AUM Strategic Communications and Marketing | March 14, 2017

Editor’s note: This is the first in our #WhyWeLearn series focusing on the lives that students build at AUM.

Crystal Arnold came to AUM to earn a degree that would qualify her to attend physical therapy school. But a chemistry project altered her design.

When she began her studies at AUM, becoming a physical therapist was her primary goal because she wants to — and has a gift for — helping others. Her calling to service was kindled in the U.S. Air Force, where she served for six years at Maxwell Air Force Base and in Djibouti, Africa, rising to the rank of staff sergeant, E-5.

Dr. Nick Thomas and Crystal Arnold

In Dr. Nick Thomas’s Analytical Chemistry class, however, Arnold learned about new possibilities for a future and about change and how to nurture it.

Thomas asked students to grow a crystal of alum. “The goal was to actually see a chemical process as it’s changing,” said Arnold.

What she learned, though, was that chemical processes must be painstakingly and patiently followed.

Over the course of the semester, Arnold monitored the crystal’s growth by taking precise measurements of its weight, watching it maintain its octahedral shape.

“Everything takes time,” Arnold said. “The steps aren’t hard. It’s about whether you take the time to go through those steps,” Arnold said.

“Sometimes if you heat something too fast or you don’t heat it enough because you’re just trying to get it done, you can actually not get it to where it needs to be.”

Arnold savored this experiment because of its duration; often, she said, experiments are created to elapse within the course of a two- or four-hour class period. The Air Force veteran is also glad to have something special she can keep and take home to her parents in Newport News, Va. “It was like this allowed me to see, ‘This is what I accomplished.’ I like experiments where I can take it home and say, ‘Hey, mama, look what I did,’” she said.

The length of the crystal growth project provided opportunities to see relationships and processes over an extended time. “A lot of chemistry is not about memorizing what this chemical or element is,” Arnold said. “You actually need to understand the properties and the interactions that they can have, that one element can have with another.”

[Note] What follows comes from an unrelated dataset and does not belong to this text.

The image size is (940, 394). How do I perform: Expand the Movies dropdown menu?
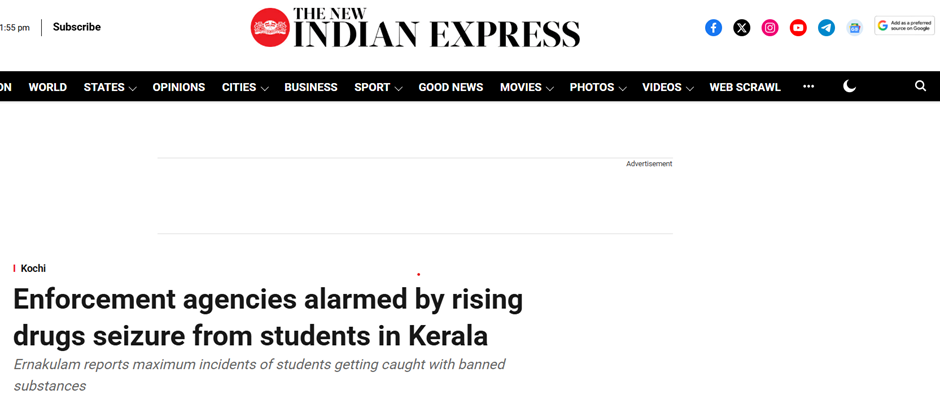pyautogui.click(x=526, y=88)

Arnold believes following the process Thomas taught her class to a T from the very beginning and maintaining steady conditions was the key to the project’s success.

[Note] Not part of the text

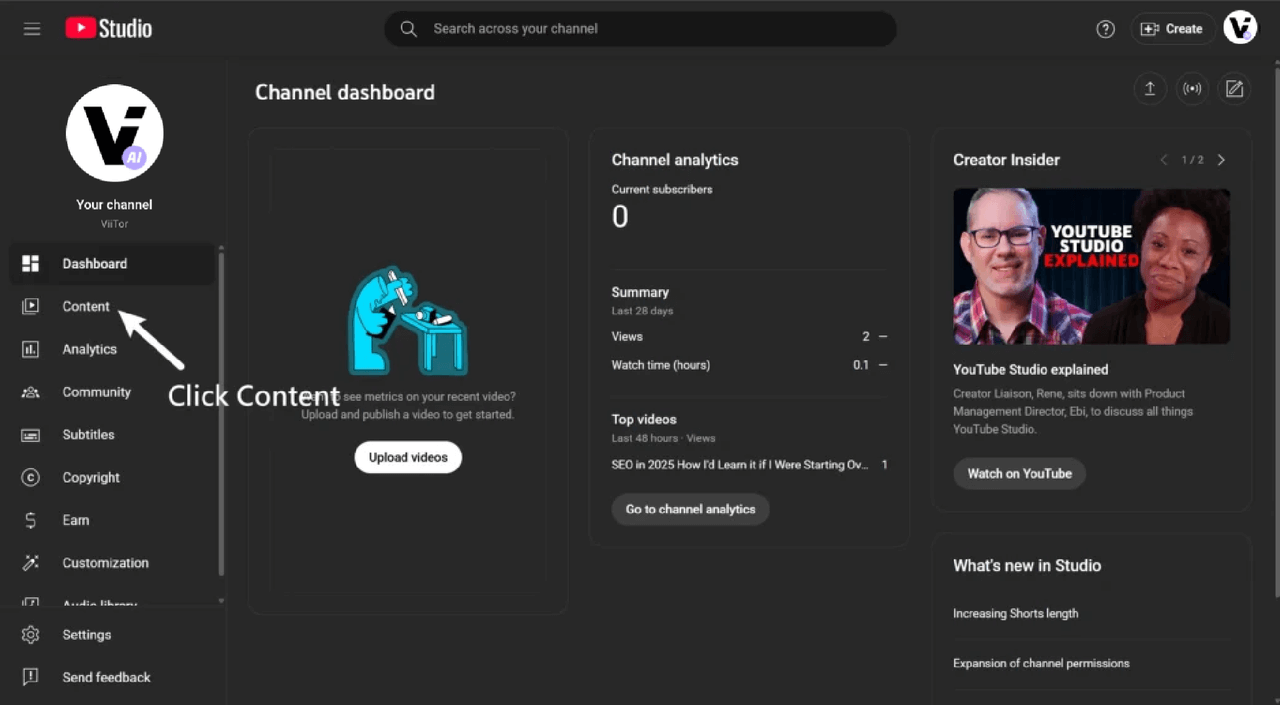The height and width of the screenshot is (705, 1280).
Task: Click the create post pencil icon
Action: (1235, 89)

“I believe the crystal grew well because I filtered it well. The filtering, I think, is the key to making sure it is a success,” she said. The project also led to a better understanding of the necessity of purification, whether a chemist is engineering a life-saving vaccine or pasteurizing milk. Arnold also learned that if her alum solution sat too close to air vents in her classroom, the proximity would adversely affect the crystal’s development.

“It was pretty cool to see that and to understand how your environment affects the crystal,” Arnold said. “It’s the same thing with a person; the environment that they’re in affects them to either gain a goal or lose something.”

Arnold says she definitely gained something. She still plans to pursue a career in physical therapy, but she sees herself also looking at careers in chemistry. What she learned under Thomas’s guidance is that building the life you choose is a lot like a long-term experiment: You follow the instructions from beginning to end and keep a check on your progress, and then, before you know it, you have something tangible to show for it.